US House members may have been exposed to COVID-19 while sheltering from riot

The U.S. House Office of the Attending Physician is telling members of the U.S. House of Representatives to get tested for COVID-19 after facing possible exposure to the virus while sheltering from Wednesday’s riots in the Capitol.

In a message sent from the attending physician to House members and their staffs that was obtained by WTOP news partner NBC Washington, the attending physician said, “Many members of the House community were in protective isolation in [a] room locating in a large committee hearing space.”

“This time in this room was several hours for some and briefer for others. During this time, individuals may have been exposed to another occupant with [the] coronavirus infection,” the message said.

NBC Washington’s Scott MacFarlane obtained the memo and told WTOP that medical officials are concerned about the proximity with which House members and staff had to gather in an enclosed space.

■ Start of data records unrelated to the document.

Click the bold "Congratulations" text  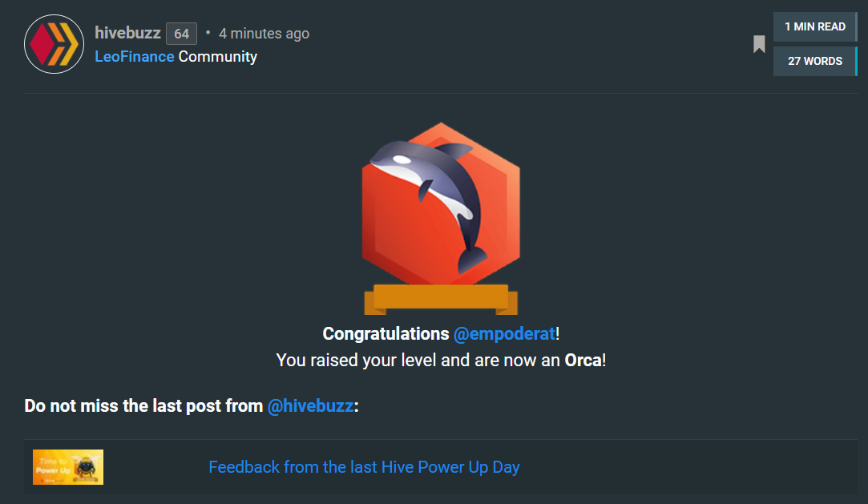(386, 333)
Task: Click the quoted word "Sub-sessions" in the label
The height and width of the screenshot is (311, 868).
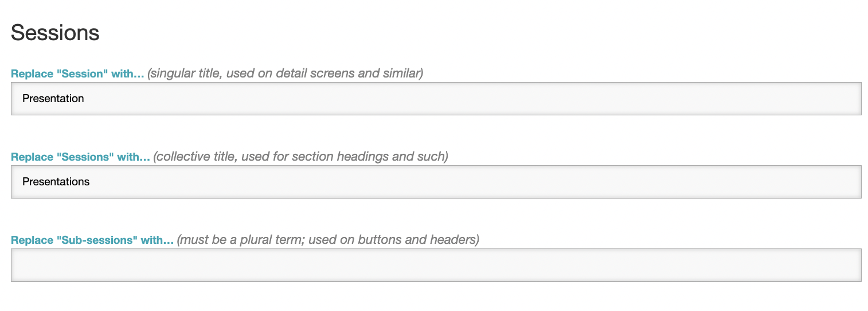Action: pyautogui.click(x=97, y=240)
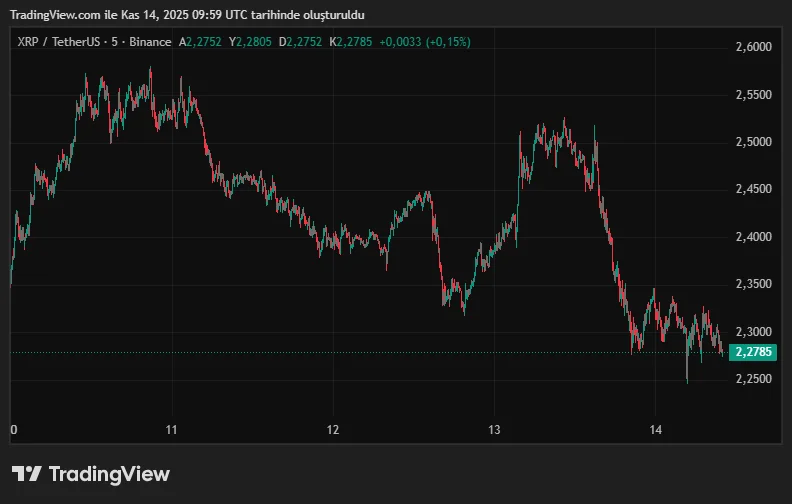Click the 2,6000 price axis label

[753, 47]
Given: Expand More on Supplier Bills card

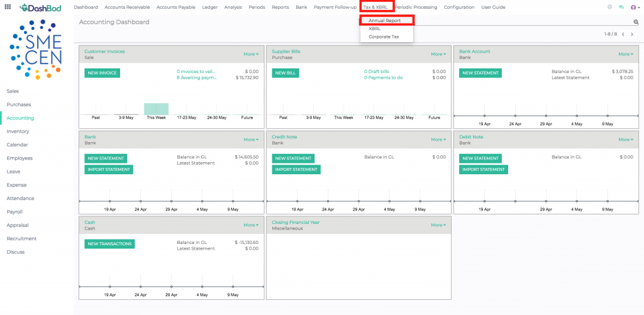Looking at the screenshot, I should (x=438, y=54).
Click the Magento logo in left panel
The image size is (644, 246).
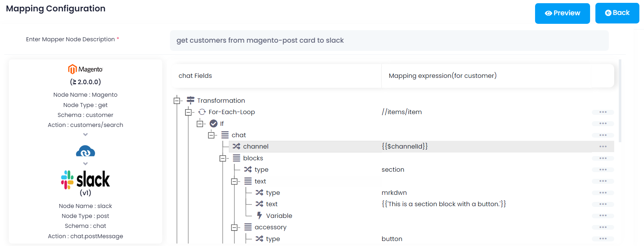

“They were in close quarters together, which is not best practice during a pandemic. So, with concern of exposure to members and ultimately their staffs with whom they interact, they’ve issued guidance, get a COVID-19 test, be aware that what happened Wednesday, in addition to everything else, might have a been a super-spreading event,” he said.

The attending physician went on to advise those who sheltered to monitor for symptoms daily, wear masks and social distance.

Some members of Congress huddled for hours in the large room, while others were there for a shorter period.

No further details were provided on which person has tested positive for the virus.

Some lawmakers and staff were furious after video surfaced of Republican lawmakers not wearing their masks in the room during lockdown.

Newly-elected Georgia Rep. Marjorie Taylor Greene was among those Republicans not wearing masks.